Effective building design influences employee health
A world-first study by the University of Sydney has introduced the concept of a Positive Built Workplace Environment (PBWE), where positive workplace psychology extends beyond HR functions into building design, interiors and the social environment of a workspace.
The paper includes a qualitative study conducted at International Towers, Tower Two and Tower Three at Barangaroo in Sydney as a case study for how a PBWE promotes sustainable high performance, which includes organisational performance and employee wellbeing.
“We are seeing a more sophisticated approach to the structure of the workplace environment beginning to emerge where open-plan, flowing workspaces are balanced with accessible private rooms and workspaces. This is facilitating a shift from hot desk setup to a more genuinely cooperative workplace environment,” says Professor Anthony Grant, who co-authored the study.
“In this next-generation model, which is uniquely reflected within the International Towers environment, we can see the three basic human needs of self-determination or autonomy, competence and relatedness being brought together by the design and management of this new generation of workplaces – the Positive Built Workplace Environment. Lots of organisations have open-plan, free flow workspaces, but very few have also harnessed a specific set of human needs and values and encouraged the leaders to enact those values across all levels of the workplace.”

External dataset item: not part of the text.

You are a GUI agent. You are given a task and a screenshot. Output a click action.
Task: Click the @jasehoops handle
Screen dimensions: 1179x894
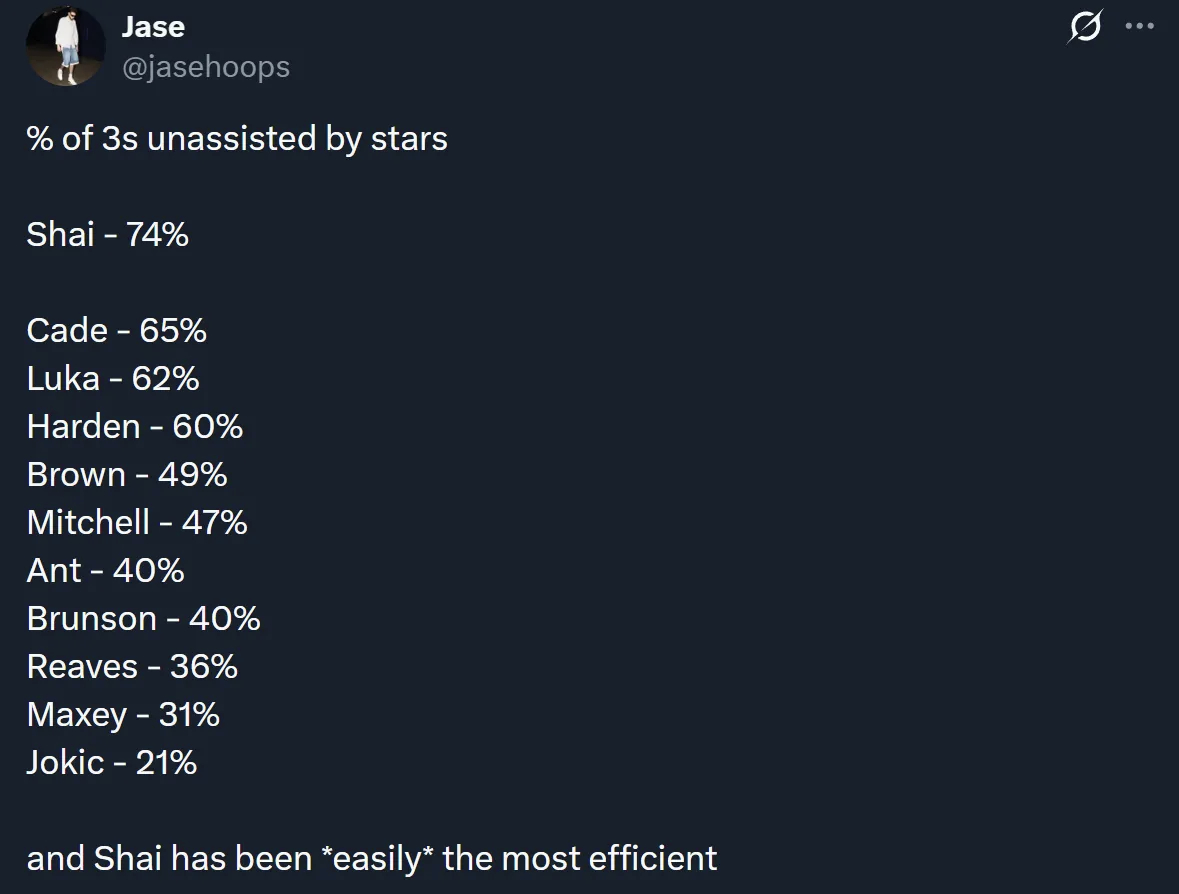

According to the paper, a well-designed working layout and “green” working environment can:
- Increase organisational productivity by 19 percent
- Increase individual performance on cognitive tasks by more than 61 percent
- Reduce respiratory complaints and headaches by 30 percent and help people sleep better
Many of the principles mentioned above are in place across International Towers, Tower Two and Tower Three, with work environments designed to encourage and inspire cross-functional team interactions – including open spaces, visible gathering spaces, transparent activity rooms and connectivity between staff areas and event tenancies.